▶ [Text]
[Start]

Amicus Curiae Brief of State of Connecticut.
Re: Bristol v. Microsoft, Case No. 398-CV-1567 (JCH).

Date: October 5, 1998.
Source: Bristol Technology, Inc.  Reprinted with permission.  The case caption and Certificate of Service have been omitted.   Footnotes have been converted into side notes.  Otherwise, this document has been edited for HTML, but not for content.


AMICUS BRIEF OF THE STATE OF CONNECTICUT
IN SUPPORT OF MOTION FOR PRELIMINARY INJUNCTION
OF PLAINTIFF BRISTOL TECHNOLOGY INC.

[End]

▶ [Extracted information]
[Start]

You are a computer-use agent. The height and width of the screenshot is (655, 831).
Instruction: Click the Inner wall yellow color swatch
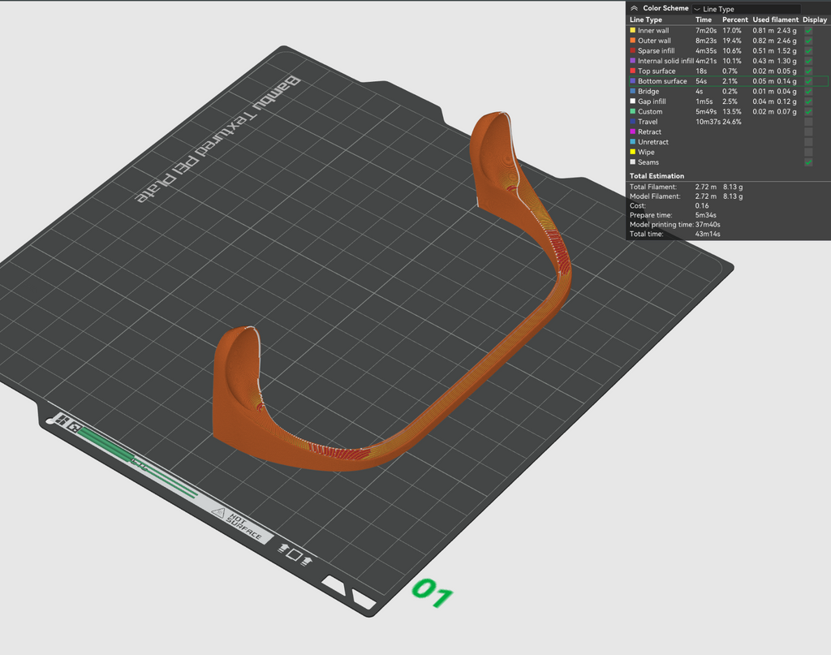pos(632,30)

[End]
[Start]

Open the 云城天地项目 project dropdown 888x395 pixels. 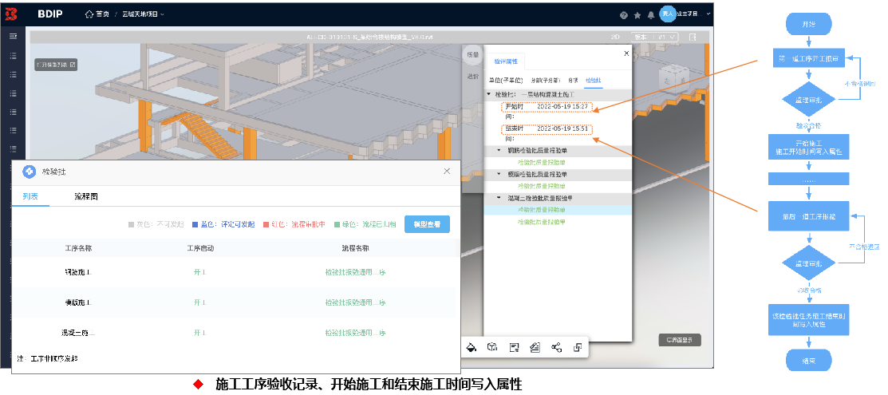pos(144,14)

[End]

▶ [Parts of the exercise]
**1.** Duplicate the passage of the Connecticut amicus brief from "Date: October 5, 1998." up to and including "not for content.".
**2.** Using the heading of the Connecticut amicus brief, explain in one to three sentences what the State of Connecticut is filing the brief to support.
**3.** Carry the Connecticut amicus brief forward from the point where it stops.

▶ [Answers]
**1.**
Date: October 5, 1998.
Source: Bristol Technology, Inc.  Reprinted with permission.  The case caption and Certificate of Service have been omitted.   Footnotes have been converted into side notes.  Otherwise, this document has been edited for HTML, but not for content.

**2.** The State of Connecticut files the brief as an amicus in support of the motion for a preliminary injunction. That motion was brought by plaintiff Bristol Technology Inc. in its case against Microsoft.

**3.**
The State of Connecticut ("State"), through its attorney, Richard Blumenthal, Attorney General of the State of Connecticut, respectfully submits this brief as amicus curiae and in support of the motion for preliminary injunction of the plantiff, Bristol Technology, Inc. ("Bristol"). Bristol claims that the defendant, Microsoft Corporation ("Microsoft"), has engaged in anitcompetitive conduct in violation of federal and state law. Specifically, Bristol contends that Microsoft has unlawfully denied Bristol access to the source code for Microsoft’s Windows operating systems in an effort to maintain and extend Microsoft’s monopoly control over operating systems. In seeking preliminary injunctive relief, Bristol has identified the appropriate legal standards governing its claims. Moreover, the relief it seeks is entirely consistent with and will substantially and significantly further the public interest.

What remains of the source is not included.